Study shows more pests resistant to GM crops
Research from the US and France show that more pests are becoming resistant to the most popular type of genetically modified insect-repellent crops, but not in areas where farmers follow expert advice.
The paper delves into a key aspect of a so-called 'Bt corn and cotton' -- plants that carry a gene to make them exude a bacterium called Bacillus thuringiensis, which is toxic to insects. Published in the journal 'Nature Biotechnology', researchers analysed the findings of 77 studies from eight countries on five continents that reported on data from field monitors.
Of 13 major pest species examined, five were resistant by 2011, compared with only one in 2005, they found. The benchmark was resistance among more than 50 % of insects in a location.
Of the five species, three were cotton pests and two were corn pests. Three of the five resistance cases were in the US, which accounts for roughly half of Bt crop plantings, while the others were in South Africa and India. The authors said they picked up a case of early resistance, with less than 50% of insects, in yet another US cotton pest.
There were 'early warning' signs (1% resistance or less) from four other cotton or corn pests in China, the US and the Philippines.
The scientists found major differences in the rate at which Bt resistance developed.In one case, it took just two years for the first signs to emerge; in others, the Bt crops remained as effective in 2011 as they were 15 years earlier. What made the difference was whether farmers set aside sufficient 'refuges' of land for non-BT crops, said the study's authors.
The idea behind such refuges comes from evolutionary biology. The genes that confer resistance are recessive, meaning that insects can survive on Bt plants only if they have two copies of a resistance gene -- one from each parent. Planting refuges near Bt crops reduces the chances of two resistant insects mating and conferring the double gene to their offspring.
"Computer models showed that refuges should be good for delaying resistance," said co-author Yves Carriere, an entomologist at the University of Arizona at Tucson, US.

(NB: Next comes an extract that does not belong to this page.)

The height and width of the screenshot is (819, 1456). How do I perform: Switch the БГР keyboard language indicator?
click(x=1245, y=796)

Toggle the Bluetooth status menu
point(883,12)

Practical evidence of this is shown in the case of a cotton-munching pest called the pink bollworm, said his colleague, Bruce Tabashnik.

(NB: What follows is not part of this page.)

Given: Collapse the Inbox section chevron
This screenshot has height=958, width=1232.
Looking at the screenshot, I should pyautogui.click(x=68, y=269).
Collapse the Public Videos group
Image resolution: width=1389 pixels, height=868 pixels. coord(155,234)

Bt crops in southwestern US, where growers work closely with scientists to devise a refuge strategy, do not have a resistance problem. In India, local pink bollworms became resistance within six years as farmers did not follow the guidelines or get this support.
The researchers cautioned that resistance to Bt crops was simply a matter of time, as all pests eventually adapt to the threat they face. However, refuges were the key to controling it.
"Either take more stringent measures to delay resistance such as requiring larger refuges or this pest will probably evolve resistance quickly," said Tabashnik.
Farming groups have been furiously debating the value of refuges, and in recent years the US Environmental Protection Agency (EPA) relaxed its refuge-planting requirements. Transgenic crops are opposed in Europe and other parts of the world where green activists say they are a potential threat to human health and the environment.
More than 420 million hectares of land have been planted with Bt crops since the mid-1990s. In 2011 alone, 66 million hectares of land was planted with Bt crops. That year Bt corn accounted for 67% of corn planted in the US and Bt cotton for between 79%-95% of cotton planted in the US, Australia, China and India.